International Correspondante à Jérusalem

Ce crime honteux contredit nos valeurs, notre religion, nos coutumes", a déclaré vendredi le gouvernement Hamas à Gaza. Même pour l’Autorité palestinienne à Ramallah, rivale du "Hamastan" à Gaza, il s’agit d’une "page sombre dans l’Histoire palestinienne ".

La consternation à Gaza est générale, en effet. Avec l’enlèvement et l’assassinat du pacifiste italien Vittorio Arrigoni, la population pleure la perte d’un de ses citoyens d’honneur, tandis que les services de sécurité du Hamas s’inquiètent de voir leur poigne de fer défiée par ces salafistes, proche d’Al Qaeda, qu’ils se targuaient d’avoir matés. C’était le premier rapt d’un étranger depuis la prise de pouvoir du Hamas à Gaza en 2007 et le premier assassinat d’un otage étranger depuis que Gaza a accédé à l’autonomie en 1994.

Cependant, à en croire des sources locales, l’identité des responsables n’est pas claire. Le groupe jihadiste "Monothéisme et Guerre sainte", dont une fraction inconnue avait revendiqué jeudi l’enlèvement de l’Italien, a nié vendredi toute responsabilité dans sa mort. Et les autres milices extrémistes à Gaza ont pris leurs distances de toute l’affaire.

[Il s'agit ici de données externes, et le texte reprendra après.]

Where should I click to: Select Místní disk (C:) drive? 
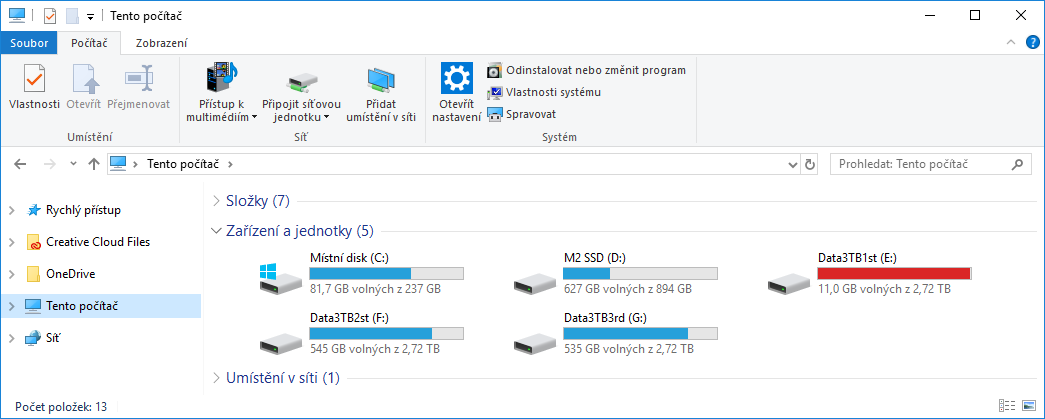click(350, 273)
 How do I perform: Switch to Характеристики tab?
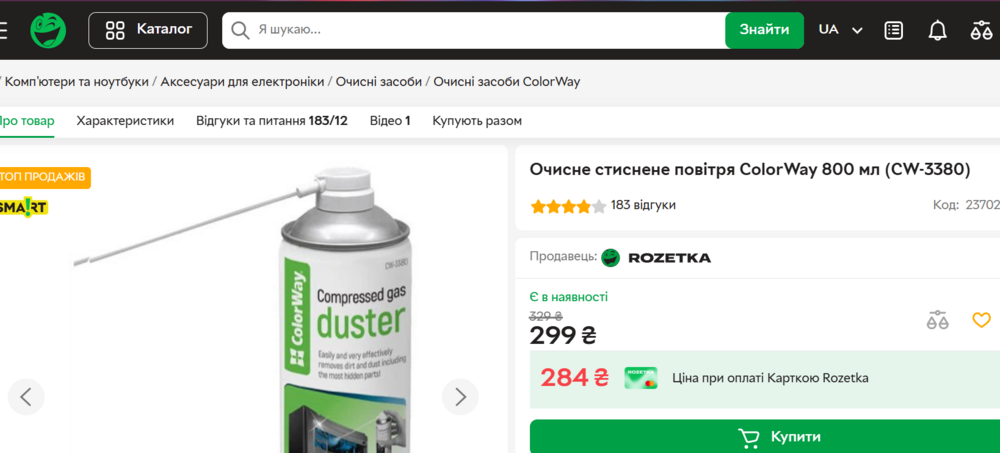[x=125, y=121]
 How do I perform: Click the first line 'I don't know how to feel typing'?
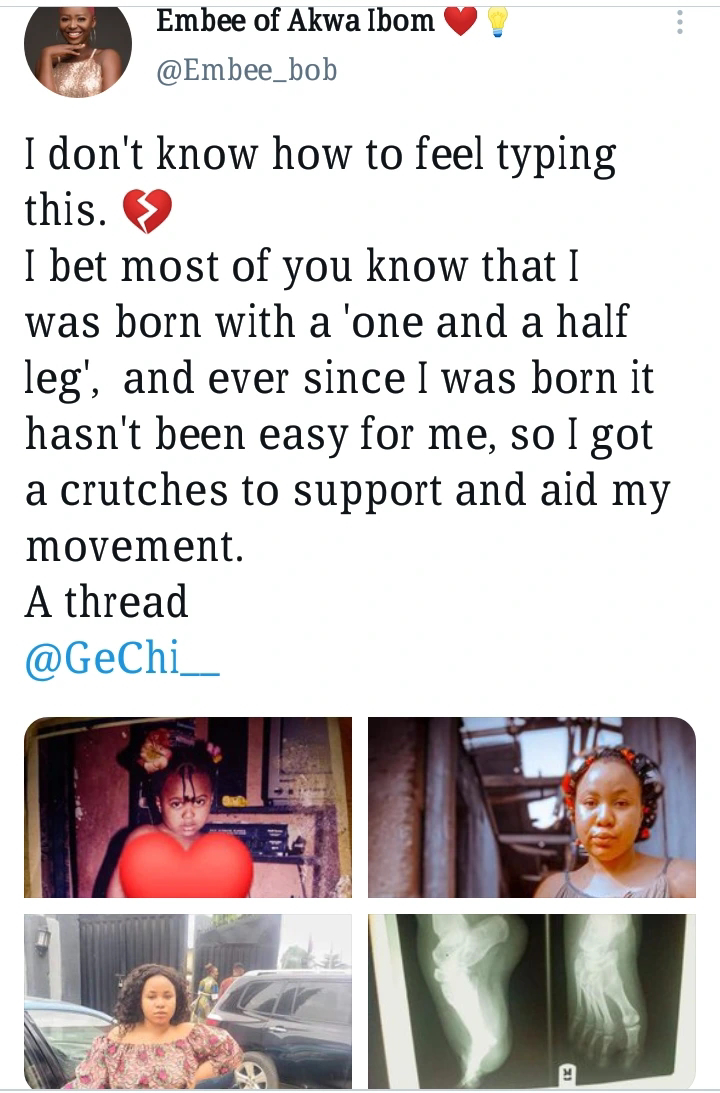pos(321,155)
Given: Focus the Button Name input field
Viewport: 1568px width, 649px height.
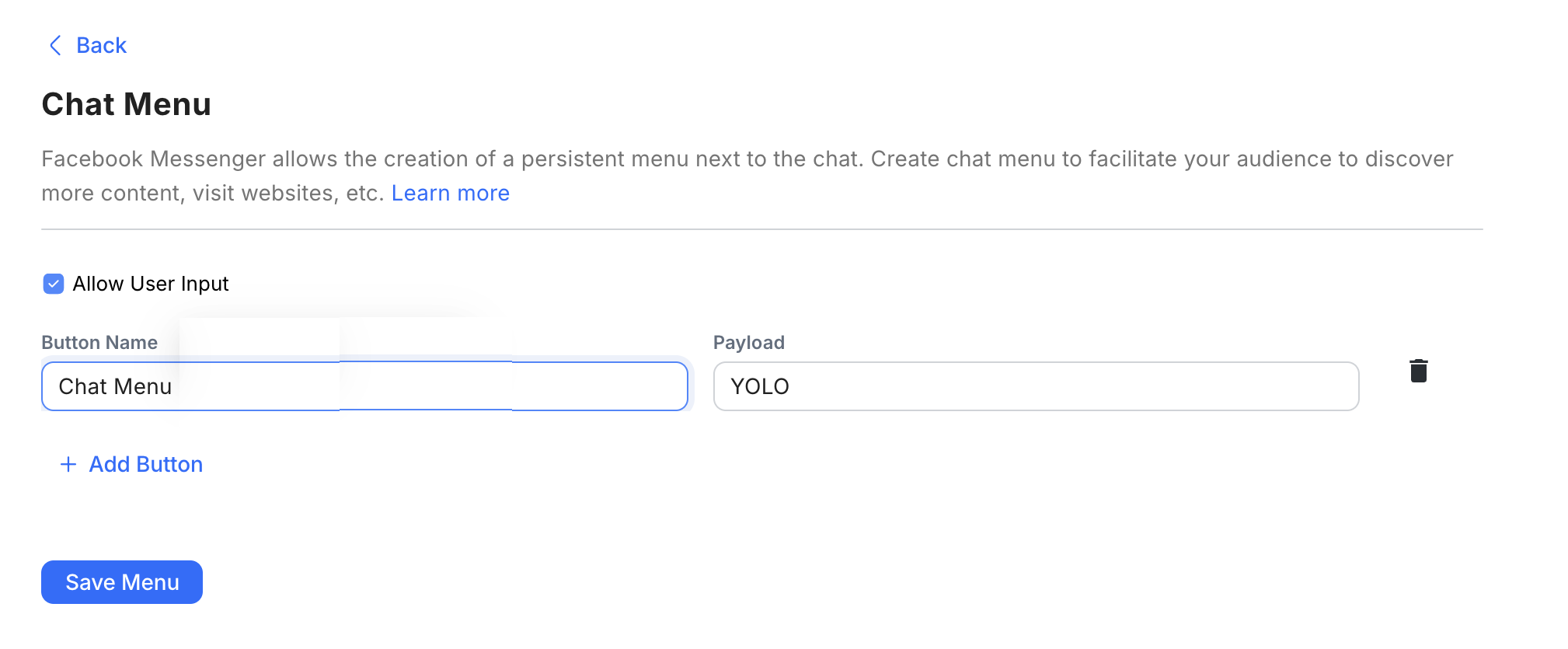Looking at the screenshot, I should 364,386.
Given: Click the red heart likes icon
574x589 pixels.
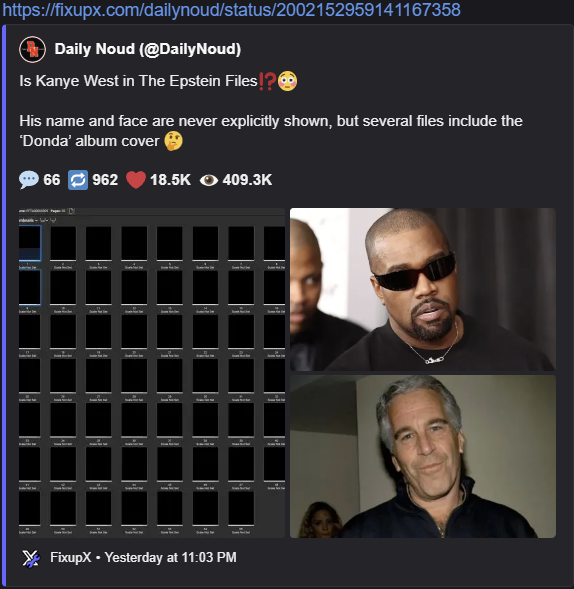Looking at the screenshot, I should [136, 180].
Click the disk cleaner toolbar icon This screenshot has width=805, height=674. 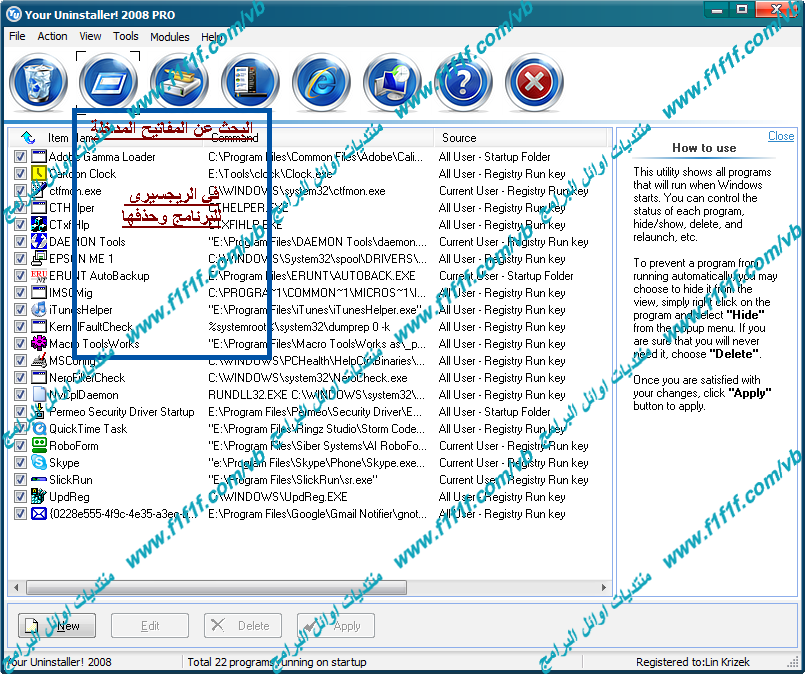[179, 82]
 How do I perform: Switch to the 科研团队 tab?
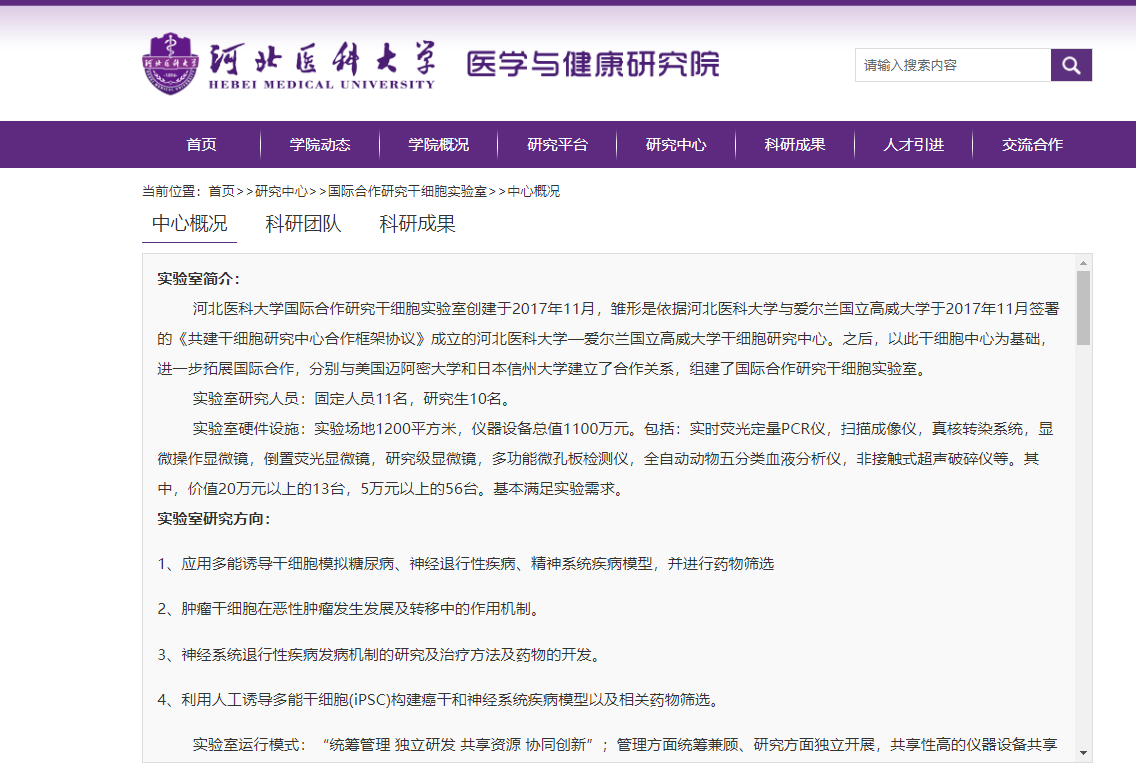coord(303,224)
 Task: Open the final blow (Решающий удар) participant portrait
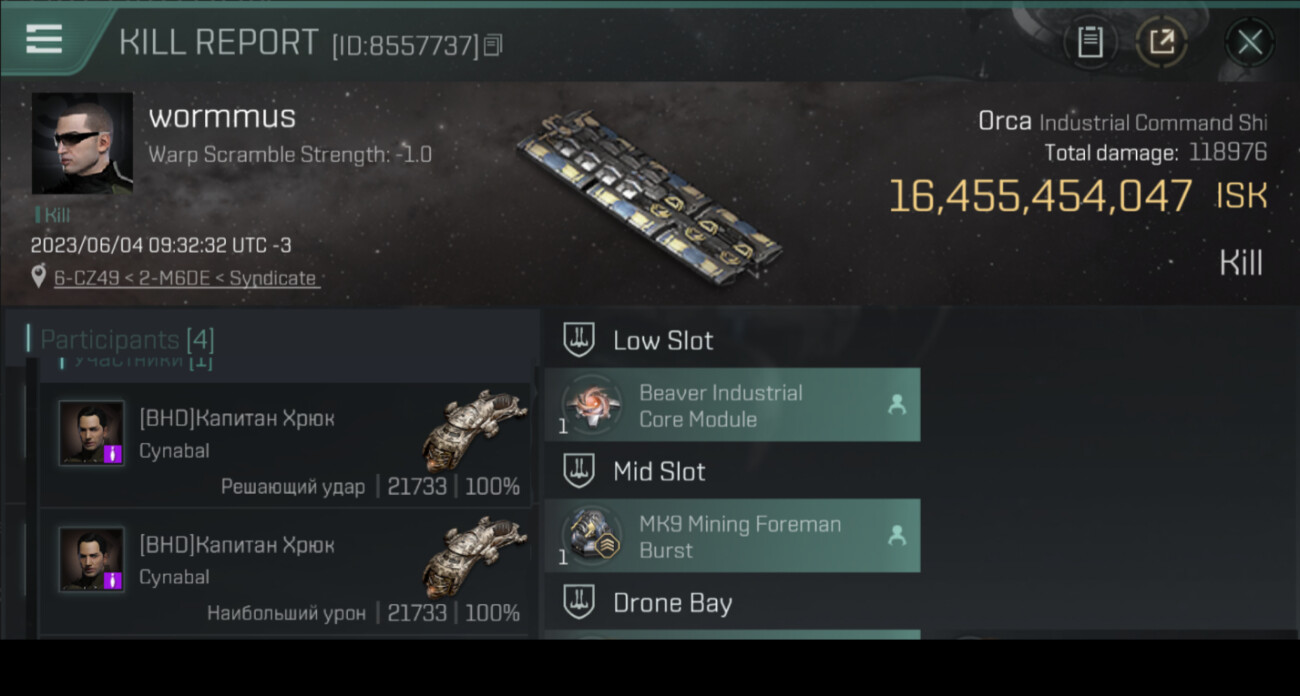point(91,433)
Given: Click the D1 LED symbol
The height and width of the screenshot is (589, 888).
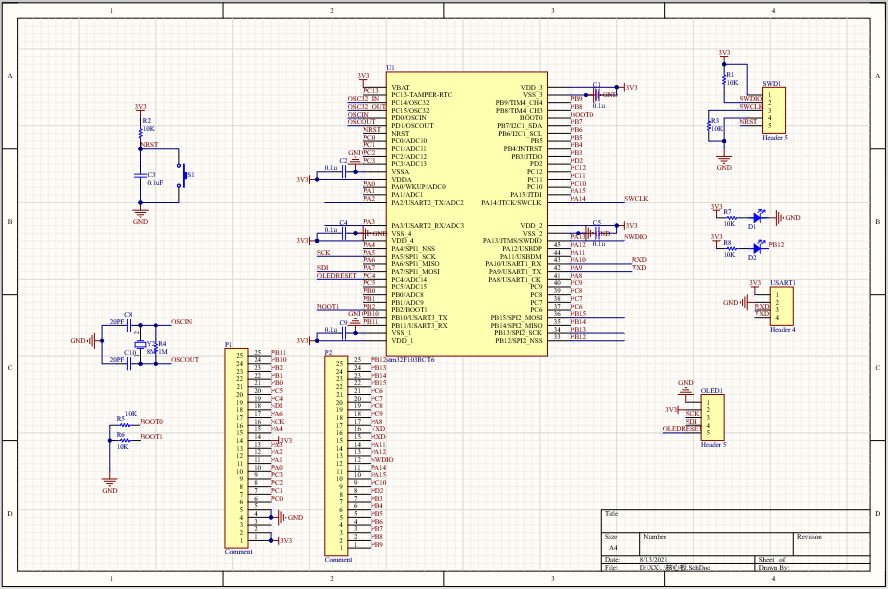Looking at the screenshot, I should click(758, 217).
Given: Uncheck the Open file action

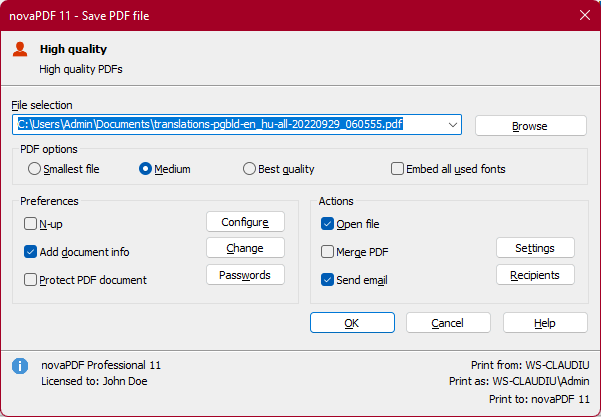Looking at the screenshot, I should point(328,224).
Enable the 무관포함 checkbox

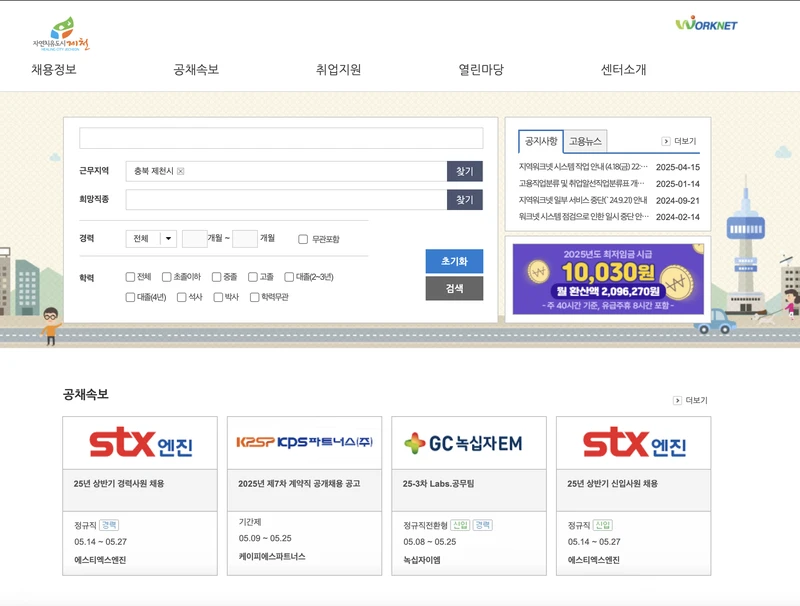[301, 238]
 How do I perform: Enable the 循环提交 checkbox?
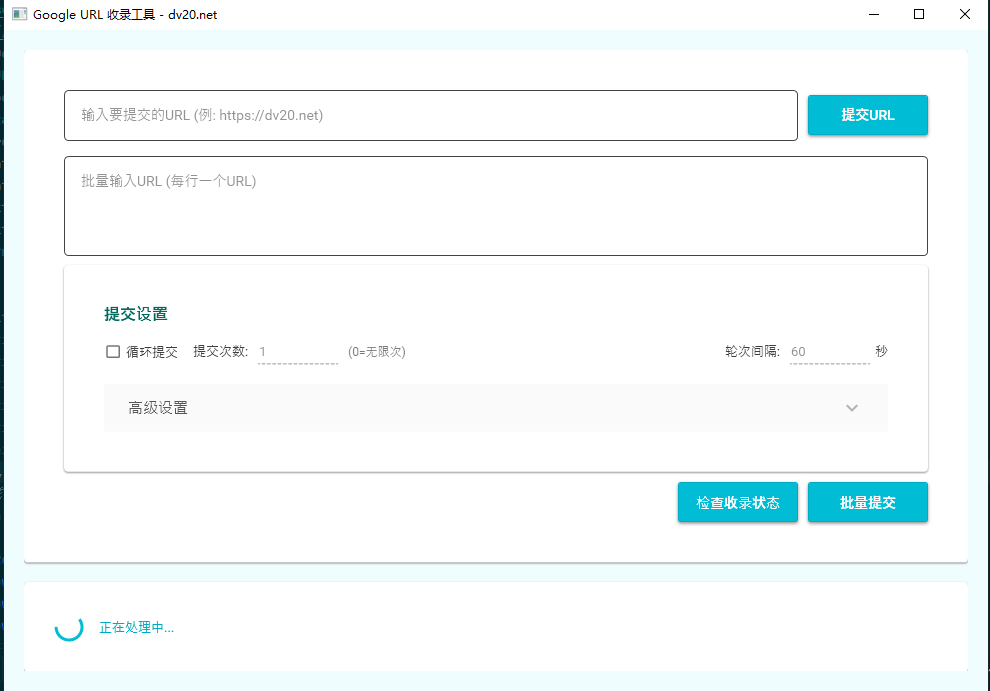[x=113, y=351]
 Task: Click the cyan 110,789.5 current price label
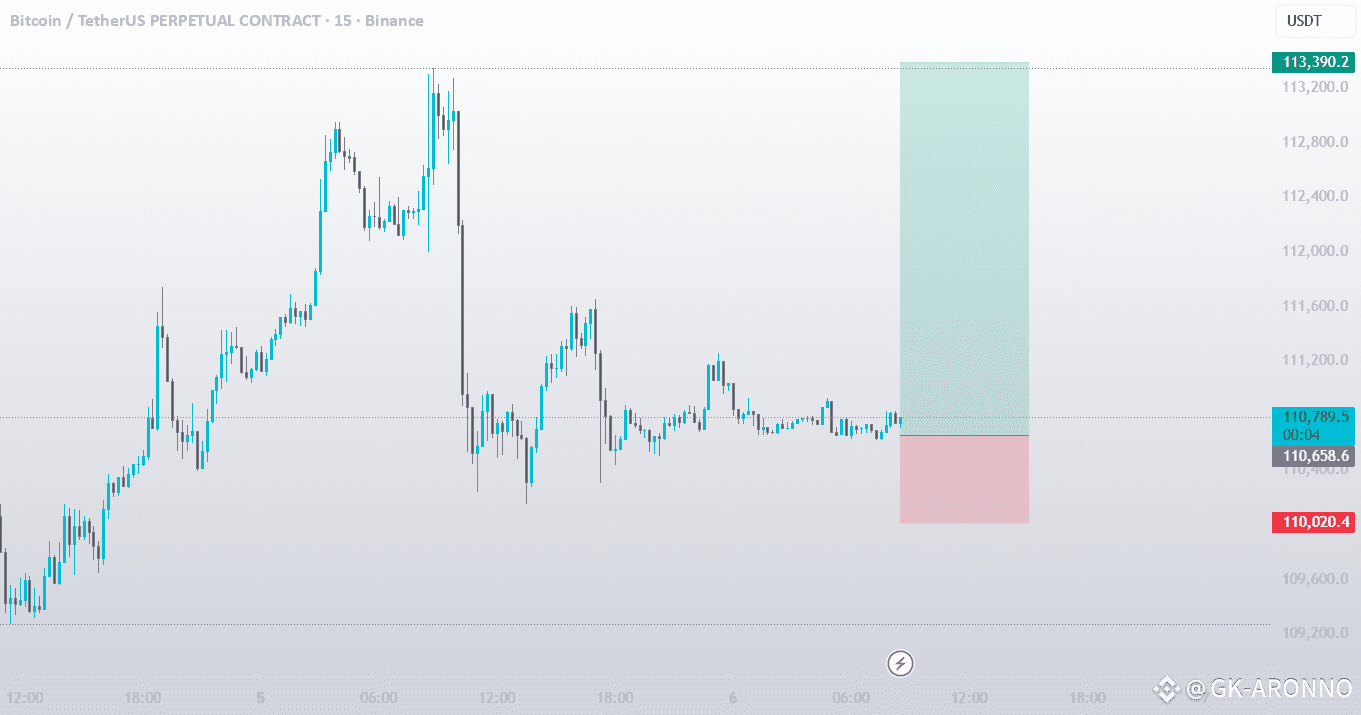click(x=1313, y=416)
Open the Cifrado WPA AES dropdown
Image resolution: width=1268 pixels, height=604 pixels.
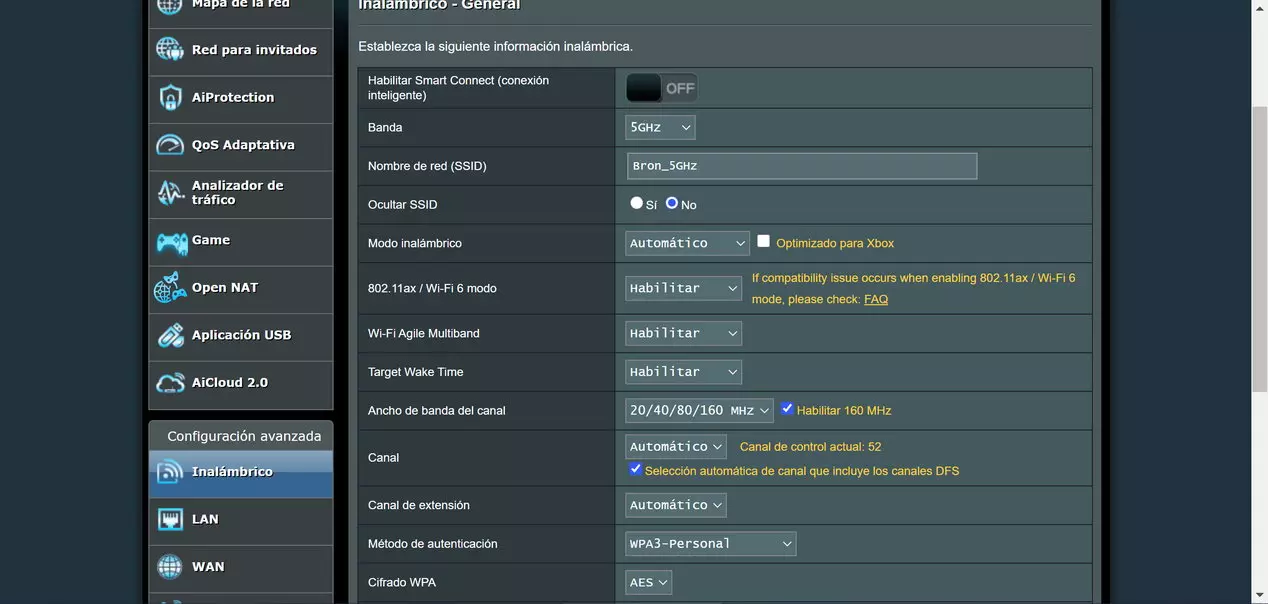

Tous, Hamas inclus, rejettent la faute sur Israël, qui aurait selon eux instigué le drame pour "ramener l’anarchie" à Gaza et plus spécialement pour décourager les pacifistes internationaux de lancer une nouvelle flottille d’aide à Gaza. Une telle flottille est notamment planifiée pour fin mai, en vue de défier une fois de plus l’embargo maritime qu’Israël continue à imposer à Gaza.

Journaliste et membre du Mouvement international de solidarité pro-palestinienne, Vik - comme l’appelaient ses amis gazaouis - était précisément arrivé à Gaza à bord d’une flottille semblable en 2008. C’était une des rares dont Israël, alors gouverné par le centriste Ehoud Olmert, avait autorisé le passage jusqu’à Gaza. Le pacifiste italien y était resté, s’y consacrant à des activités humanitaires et des campagnes contre l’occupation israélienne.

Dans leur vidéo diffusée jeudi sur Youtube, les ravisseurs de M. Arrigoni décrivaient leur otage comme "un journaliste venu chez nous uniquement pour corrompre notre peuple Venu d’Italie, Etat des infidèles dont les armées occupent les pays de l’Islam". Ils menaçaient de l’exécuter si le gouvernement Hamas ne libérait pas plusieurs de leurs camarades arrêtés ces derniers mois à Gaza. Et ils avaient fixé l’ultimatum à vendredi après-midi.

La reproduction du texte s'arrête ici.